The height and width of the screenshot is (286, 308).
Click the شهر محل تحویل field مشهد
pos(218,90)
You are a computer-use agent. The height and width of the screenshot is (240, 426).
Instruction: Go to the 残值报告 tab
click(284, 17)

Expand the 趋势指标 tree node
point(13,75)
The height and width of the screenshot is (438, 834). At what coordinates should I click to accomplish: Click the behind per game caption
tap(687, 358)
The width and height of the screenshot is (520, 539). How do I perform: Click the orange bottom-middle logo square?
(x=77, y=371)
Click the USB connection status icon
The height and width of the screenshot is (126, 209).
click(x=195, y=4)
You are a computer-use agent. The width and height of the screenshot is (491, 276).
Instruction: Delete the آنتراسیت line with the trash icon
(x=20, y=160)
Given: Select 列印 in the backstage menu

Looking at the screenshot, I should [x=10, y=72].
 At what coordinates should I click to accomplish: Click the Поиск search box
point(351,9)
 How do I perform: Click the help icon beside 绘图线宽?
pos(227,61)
* * *
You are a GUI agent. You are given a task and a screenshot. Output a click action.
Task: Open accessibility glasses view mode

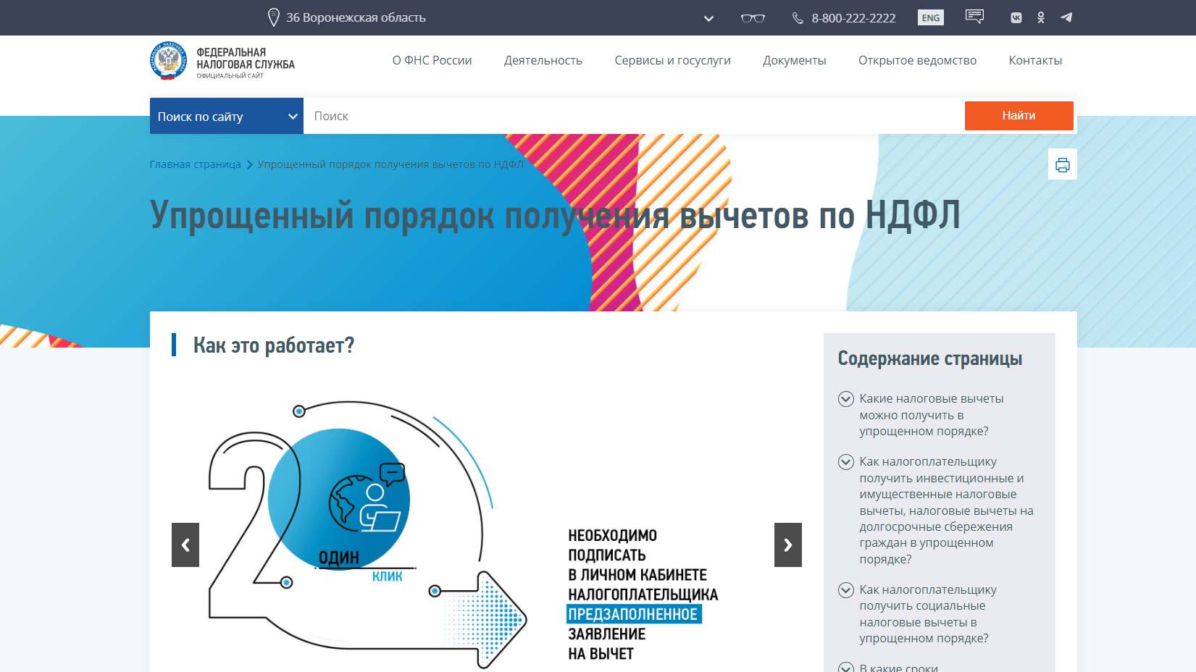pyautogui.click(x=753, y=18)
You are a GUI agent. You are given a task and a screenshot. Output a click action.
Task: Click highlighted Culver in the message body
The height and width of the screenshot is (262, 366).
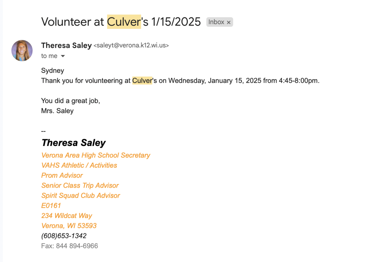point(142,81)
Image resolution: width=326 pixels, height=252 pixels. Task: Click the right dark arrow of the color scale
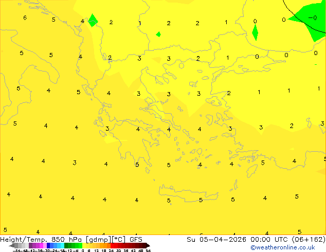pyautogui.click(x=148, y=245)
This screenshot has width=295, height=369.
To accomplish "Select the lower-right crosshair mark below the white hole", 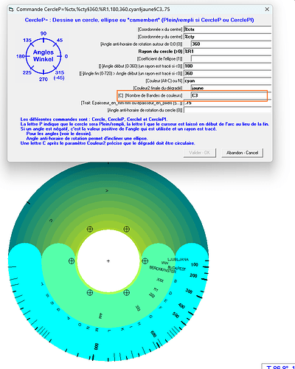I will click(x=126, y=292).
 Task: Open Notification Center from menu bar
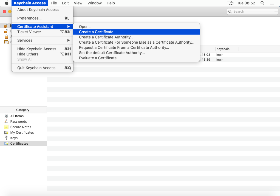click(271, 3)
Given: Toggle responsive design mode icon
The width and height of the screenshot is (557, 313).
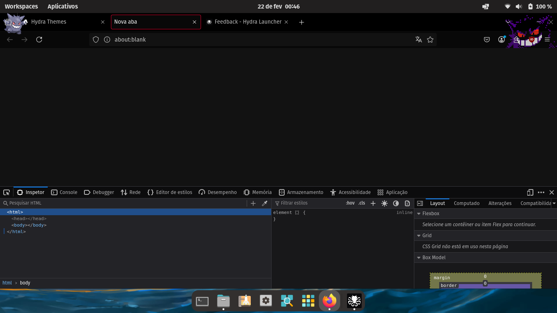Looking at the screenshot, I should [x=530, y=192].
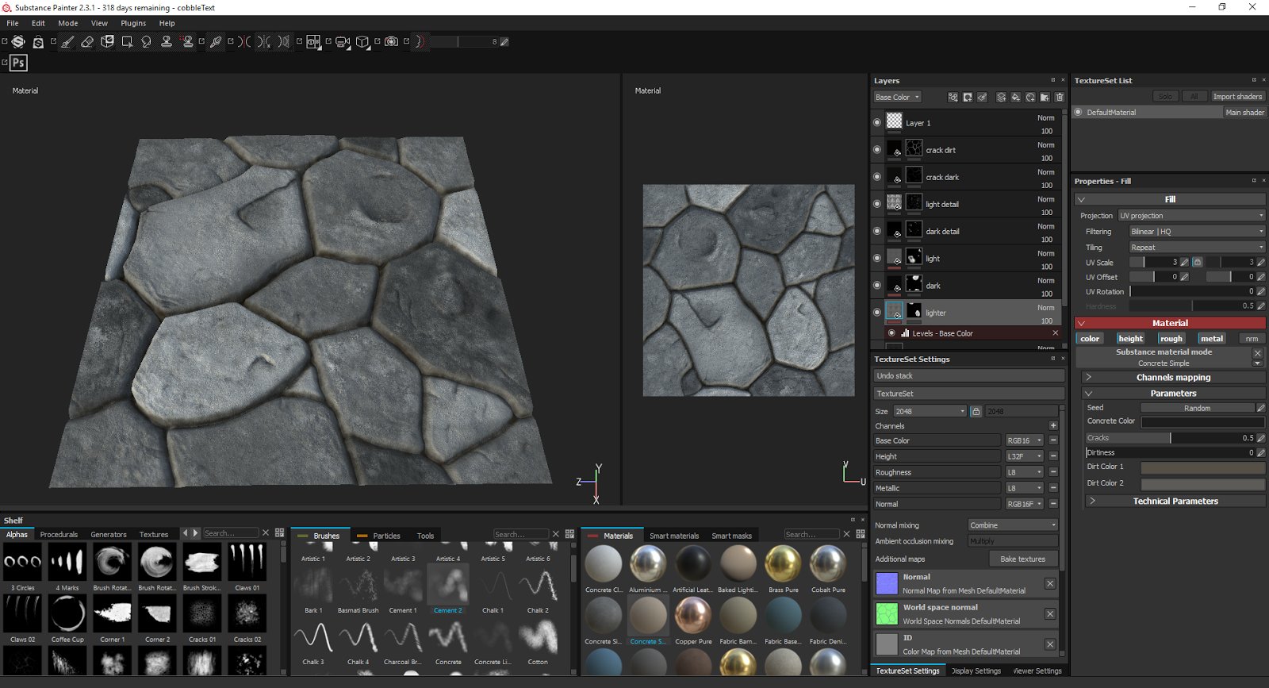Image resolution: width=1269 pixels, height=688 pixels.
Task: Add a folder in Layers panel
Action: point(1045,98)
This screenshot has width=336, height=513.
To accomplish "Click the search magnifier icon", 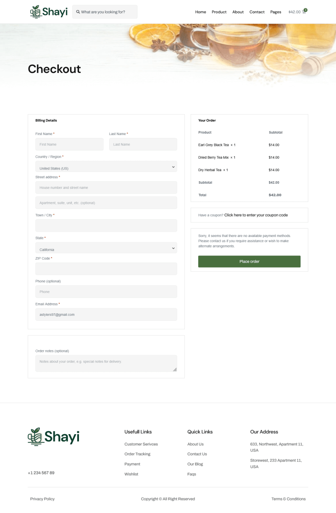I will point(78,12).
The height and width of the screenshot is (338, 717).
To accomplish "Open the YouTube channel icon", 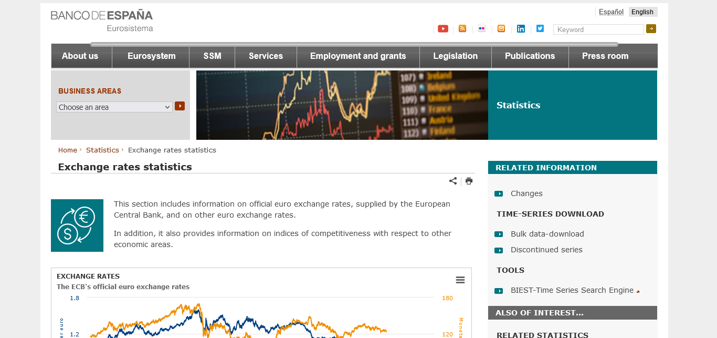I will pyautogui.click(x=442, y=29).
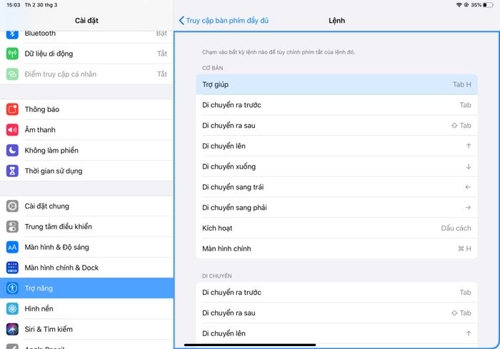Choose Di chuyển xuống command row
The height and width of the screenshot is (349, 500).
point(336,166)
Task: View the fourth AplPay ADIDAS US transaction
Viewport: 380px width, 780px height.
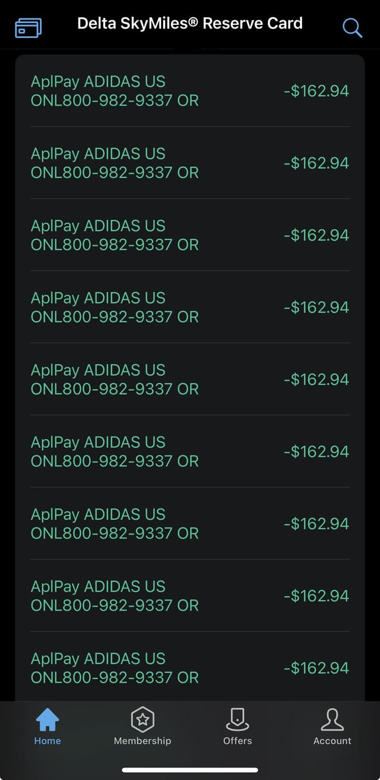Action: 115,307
---
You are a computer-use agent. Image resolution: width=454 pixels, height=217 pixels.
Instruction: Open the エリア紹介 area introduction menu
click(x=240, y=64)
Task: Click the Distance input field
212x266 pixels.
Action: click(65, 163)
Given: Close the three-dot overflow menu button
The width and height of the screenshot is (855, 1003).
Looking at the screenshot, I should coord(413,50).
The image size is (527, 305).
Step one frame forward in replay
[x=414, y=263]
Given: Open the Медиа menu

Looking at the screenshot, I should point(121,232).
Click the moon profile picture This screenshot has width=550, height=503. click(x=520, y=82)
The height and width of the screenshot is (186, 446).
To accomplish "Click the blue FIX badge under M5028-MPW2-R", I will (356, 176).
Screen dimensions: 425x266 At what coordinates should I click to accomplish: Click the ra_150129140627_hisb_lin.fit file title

[What to do] Whenever the word "agent" shows up in a line of the entries, list that line.

[Completed exercise]
You are a computer-use agent. The height and width of the screenshot is (240, 426).
You are a computer-use agent. The width and height of the screenshot is (491, 276).
You are a GUI agent. You are given a task and a screenshot. Output a click action.
You are a GUI agent. You are given a task and a screenshot. Output a click action.
You are a computer-use agent. Image resolution: width=454 pixels, height=217 pixels.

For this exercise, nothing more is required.